* _TASK BRIEF_
Pull out every line of the material that contains the string "into", matching case exactly.

(Items from a data source)
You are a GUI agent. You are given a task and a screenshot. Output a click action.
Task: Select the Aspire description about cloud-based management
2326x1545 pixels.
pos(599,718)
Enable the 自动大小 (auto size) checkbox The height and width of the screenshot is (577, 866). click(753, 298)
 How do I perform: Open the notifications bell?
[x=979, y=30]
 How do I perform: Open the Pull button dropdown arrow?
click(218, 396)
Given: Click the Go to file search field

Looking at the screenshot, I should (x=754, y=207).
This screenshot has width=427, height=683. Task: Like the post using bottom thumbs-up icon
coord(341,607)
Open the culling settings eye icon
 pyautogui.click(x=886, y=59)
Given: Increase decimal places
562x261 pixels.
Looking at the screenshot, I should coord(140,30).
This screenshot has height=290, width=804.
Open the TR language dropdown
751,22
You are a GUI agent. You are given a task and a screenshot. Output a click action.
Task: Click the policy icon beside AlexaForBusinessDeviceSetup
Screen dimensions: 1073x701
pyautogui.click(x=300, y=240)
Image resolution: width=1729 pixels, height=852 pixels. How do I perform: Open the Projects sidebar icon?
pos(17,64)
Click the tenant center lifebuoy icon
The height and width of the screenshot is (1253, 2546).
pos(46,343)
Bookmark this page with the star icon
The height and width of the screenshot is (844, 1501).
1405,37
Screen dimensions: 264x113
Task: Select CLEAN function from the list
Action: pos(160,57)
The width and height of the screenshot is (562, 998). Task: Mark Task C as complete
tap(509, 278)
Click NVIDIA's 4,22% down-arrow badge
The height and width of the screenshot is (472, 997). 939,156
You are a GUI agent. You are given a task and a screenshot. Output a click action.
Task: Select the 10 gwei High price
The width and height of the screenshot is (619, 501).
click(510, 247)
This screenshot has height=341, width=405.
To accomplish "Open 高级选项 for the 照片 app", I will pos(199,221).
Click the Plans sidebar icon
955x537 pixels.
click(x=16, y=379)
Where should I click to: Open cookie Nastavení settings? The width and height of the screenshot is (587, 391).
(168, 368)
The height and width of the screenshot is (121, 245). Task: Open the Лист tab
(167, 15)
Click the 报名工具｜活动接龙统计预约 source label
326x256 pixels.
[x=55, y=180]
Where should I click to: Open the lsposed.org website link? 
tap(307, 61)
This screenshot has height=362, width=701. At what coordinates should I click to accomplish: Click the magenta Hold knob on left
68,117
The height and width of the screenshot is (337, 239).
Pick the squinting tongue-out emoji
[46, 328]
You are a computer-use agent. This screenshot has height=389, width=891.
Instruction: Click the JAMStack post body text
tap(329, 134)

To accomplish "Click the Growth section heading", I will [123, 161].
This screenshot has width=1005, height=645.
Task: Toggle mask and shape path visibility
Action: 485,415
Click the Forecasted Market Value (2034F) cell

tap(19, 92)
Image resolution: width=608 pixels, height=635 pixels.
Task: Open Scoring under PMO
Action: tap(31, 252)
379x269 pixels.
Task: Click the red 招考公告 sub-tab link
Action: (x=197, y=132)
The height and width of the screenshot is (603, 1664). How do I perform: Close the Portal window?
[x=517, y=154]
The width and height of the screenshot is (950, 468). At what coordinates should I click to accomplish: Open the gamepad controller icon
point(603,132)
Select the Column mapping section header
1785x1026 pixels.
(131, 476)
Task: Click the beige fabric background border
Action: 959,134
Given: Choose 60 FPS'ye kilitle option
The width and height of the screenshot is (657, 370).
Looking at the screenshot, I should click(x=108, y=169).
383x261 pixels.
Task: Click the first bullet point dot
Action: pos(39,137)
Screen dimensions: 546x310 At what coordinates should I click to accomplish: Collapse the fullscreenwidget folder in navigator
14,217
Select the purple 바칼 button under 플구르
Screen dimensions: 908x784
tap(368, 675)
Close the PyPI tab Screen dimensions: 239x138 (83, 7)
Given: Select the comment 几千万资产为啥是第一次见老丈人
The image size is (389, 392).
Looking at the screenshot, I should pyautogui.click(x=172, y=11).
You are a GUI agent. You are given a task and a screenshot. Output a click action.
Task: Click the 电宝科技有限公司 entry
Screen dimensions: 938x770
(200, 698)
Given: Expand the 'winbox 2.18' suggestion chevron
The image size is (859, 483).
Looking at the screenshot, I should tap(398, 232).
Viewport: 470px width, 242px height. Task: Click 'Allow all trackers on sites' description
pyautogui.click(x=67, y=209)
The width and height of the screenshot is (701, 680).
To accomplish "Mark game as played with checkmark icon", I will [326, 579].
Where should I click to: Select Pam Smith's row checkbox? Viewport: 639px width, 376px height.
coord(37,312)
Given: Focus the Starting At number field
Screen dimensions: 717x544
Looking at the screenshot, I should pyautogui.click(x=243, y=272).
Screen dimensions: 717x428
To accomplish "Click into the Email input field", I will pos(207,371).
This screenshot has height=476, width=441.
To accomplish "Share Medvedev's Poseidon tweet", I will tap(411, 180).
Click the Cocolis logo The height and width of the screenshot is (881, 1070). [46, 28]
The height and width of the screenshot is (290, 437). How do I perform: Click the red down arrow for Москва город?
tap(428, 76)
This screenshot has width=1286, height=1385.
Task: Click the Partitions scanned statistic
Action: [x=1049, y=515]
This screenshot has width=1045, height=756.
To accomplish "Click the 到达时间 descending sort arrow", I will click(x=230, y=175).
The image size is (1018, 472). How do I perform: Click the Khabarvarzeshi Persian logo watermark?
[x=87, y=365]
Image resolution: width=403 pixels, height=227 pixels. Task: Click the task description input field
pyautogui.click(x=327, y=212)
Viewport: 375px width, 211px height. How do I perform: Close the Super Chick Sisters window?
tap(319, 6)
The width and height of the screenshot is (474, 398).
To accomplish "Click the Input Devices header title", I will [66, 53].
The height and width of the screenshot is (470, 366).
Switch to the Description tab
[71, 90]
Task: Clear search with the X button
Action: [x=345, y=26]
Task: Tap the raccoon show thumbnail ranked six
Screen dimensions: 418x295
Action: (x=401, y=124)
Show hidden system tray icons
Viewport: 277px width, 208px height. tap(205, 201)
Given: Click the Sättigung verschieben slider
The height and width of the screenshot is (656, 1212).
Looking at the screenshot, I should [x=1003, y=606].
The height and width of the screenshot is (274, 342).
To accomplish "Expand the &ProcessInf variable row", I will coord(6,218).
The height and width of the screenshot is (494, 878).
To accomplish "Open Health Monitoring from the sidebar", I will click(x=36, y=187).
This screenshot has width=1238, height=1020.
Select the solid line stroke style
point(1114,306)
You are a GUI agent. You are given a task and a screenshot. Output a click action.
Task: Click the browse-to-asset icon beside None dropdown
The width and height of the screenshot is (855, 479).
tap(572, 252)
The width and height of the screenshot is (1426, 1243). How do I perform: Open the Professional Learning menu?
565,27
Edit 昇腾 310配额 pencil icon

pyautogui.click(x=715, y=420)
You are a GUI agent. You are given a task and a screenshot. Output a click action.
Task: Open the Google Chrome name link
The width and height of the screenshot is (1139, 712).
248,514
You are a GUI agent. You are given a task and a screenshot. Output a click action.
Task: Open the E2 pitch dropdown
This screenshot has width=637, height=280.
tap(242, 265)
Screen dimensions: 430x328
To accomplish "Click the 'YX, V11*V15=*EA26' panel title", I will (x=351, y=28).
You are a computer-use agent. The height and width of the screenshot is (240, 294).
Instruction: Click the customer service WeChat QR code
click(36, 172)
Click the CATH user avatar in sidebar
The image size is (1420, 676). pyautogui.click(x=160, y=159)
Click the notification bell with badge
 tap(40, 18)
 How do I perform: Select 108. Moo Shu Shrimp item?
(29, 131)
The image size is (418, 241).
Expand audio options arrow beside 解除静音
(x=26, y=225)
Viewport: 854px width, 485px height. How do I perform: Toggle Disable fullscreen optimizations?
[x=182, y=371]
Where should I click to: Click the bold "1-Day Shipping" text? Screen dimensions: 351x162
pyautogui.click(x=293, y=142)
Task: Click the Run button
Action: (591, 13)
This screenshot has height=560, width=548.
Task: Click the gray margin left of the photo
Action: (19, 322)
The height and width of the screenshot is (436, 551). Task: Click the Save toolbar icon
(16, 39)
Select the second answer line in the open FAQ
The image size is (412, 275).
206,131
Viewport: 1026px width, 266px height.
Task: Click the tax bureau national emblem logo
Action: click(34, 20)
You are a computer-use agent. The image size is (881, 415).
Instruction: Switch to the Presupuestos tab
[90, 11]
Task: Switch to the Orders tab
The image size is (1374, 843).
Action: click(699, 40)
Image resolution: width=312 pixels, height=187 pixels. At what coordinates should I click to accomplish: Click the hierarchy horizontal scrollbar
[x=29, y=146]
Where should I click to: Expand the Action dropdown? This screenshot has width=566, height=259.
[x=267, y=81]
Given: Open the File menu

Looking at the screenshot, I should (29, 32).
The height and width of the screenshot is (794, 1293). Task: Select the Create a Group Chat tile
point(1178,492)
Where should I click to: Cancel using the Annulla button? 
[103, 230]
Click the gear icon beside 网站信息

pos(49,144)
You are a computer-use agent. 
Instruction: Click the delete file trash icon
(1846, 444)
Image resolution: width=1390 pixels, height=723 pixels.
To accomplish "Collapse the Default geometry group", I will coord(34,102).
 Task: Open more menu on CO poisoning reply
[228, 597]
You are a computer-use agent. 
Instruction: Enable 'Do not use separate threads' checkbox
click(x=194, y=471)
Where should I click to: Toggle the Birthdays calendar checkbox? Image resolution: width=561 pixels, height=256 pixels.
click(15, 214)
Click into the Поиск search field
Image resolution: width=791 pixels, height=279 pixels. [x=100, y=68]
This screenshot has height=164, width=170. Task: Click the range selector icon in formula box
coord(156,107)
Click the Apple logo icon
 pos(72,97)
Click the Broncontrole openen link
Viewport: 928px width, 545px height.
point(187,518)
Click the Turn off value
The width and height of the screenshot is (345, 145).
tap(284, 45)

* _THE RESULT_
To accomplish "Click into the Email input field", I will pos(207,371).
Click into the Поиск search field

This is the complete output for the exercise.